Reading passage
%%

Late effects among pediatric patients followed for nearly 4 decades after transplantation for severe aplastic anemia.

Publication Type:

Journal Article


Blood, Volume 118, Issue 5, p.1421-8 (2011)


2011, Adolescent Adult, Age of Onset, Anemia, Aplastic, Bone Marrow Transplantation, Center-Authored Paper, Child, Child, Preschool, Clinical Research Division, Cohort Studies, Female, Follow-Up Studies, Humans, Incidence, Infant, Male, Middle Aged, Neoplasms, Research Trials Office Core Facility - Biostatistics Service, September 2011, Shared Resources, Survivors, Time Factors


Aplastic anemia (AA), a potentially fatal disease, may be cured with marrow transplantation. Survival in pediatric patients has been excellent early after transplantation, but only limited data are available regarding late effects. This study evaluates late effects among 152 patients followed 1-38 years (median, 21.8 years). Transplantation-preparative regimes were mostly cyclophosphamide with or without antithymocyte globulin. Survival at 30 years for the acquired AA patients is 82%, and for the Fanconi anemia patients it is 58% (P = .01). Multivariate analysis demonstrated that chronic GVHD (P = .02) and Fanconi anemia (P = .03) negatively impacted survival. Two Fanconi patients and 18 acquired AA patients developed a malignancy that was fatal for 4. There was an increased incidence of thyroid function test abnormalities among those who received total body irradiation. Cyclophosphamide recipients demonstrated normal growth, basically normal development, and pregnancies with mostly normal offspring. Quality-of-life studies in adult survivors of this pediatric transplantation cohort indicated that patients were comparable with control patients except for difficulty with health and life insurance. These data indicate that the majority of long-term survivors after transplantation for AA during childhood can have a normal productive life.

%%

Provided information
%%

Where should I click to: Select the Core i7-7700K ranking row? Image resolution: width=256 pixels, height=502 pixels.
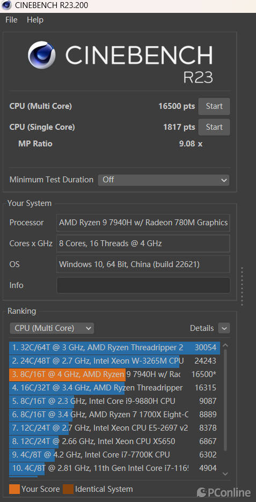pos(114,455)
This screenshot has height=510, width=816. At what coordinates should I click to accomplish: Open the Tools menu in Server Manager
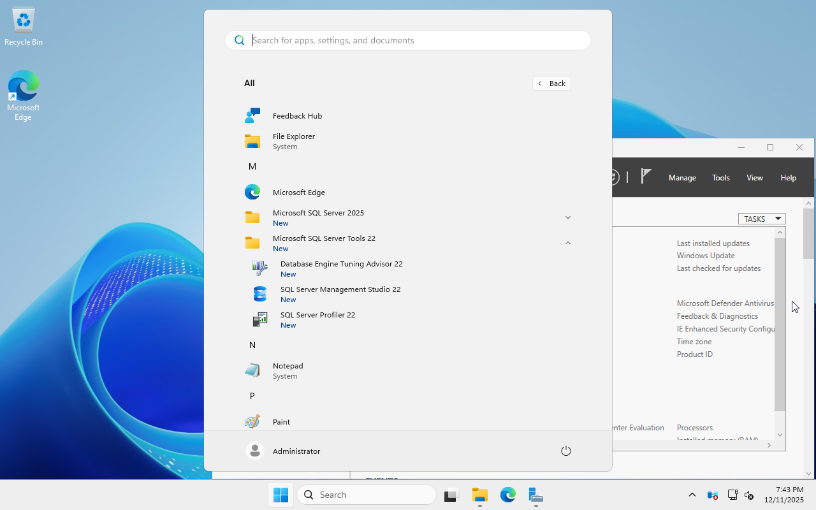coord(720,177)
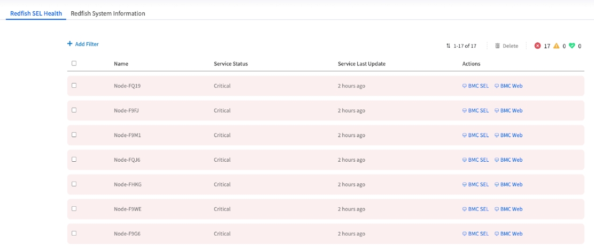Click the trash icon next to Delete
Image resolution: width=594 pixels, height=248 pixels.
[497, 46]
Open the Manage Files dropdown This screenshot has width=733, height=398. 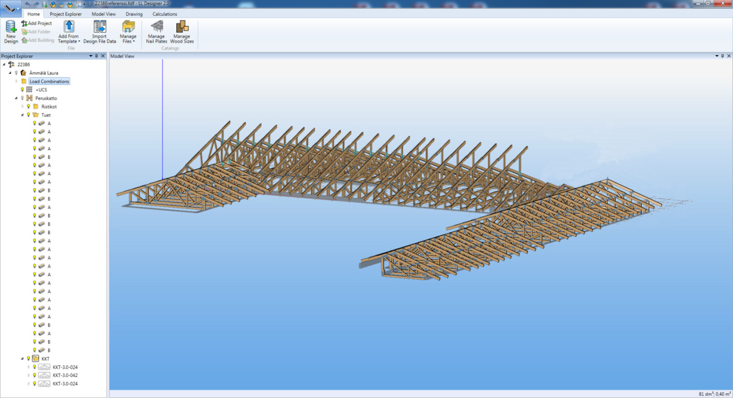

%%

Exercise description
In the abstract above on late effects after transplantation for aplastic anemia, what is the survival rate at 30 years for the patients with acquired aplastic anemia?

Result of this exercise
82%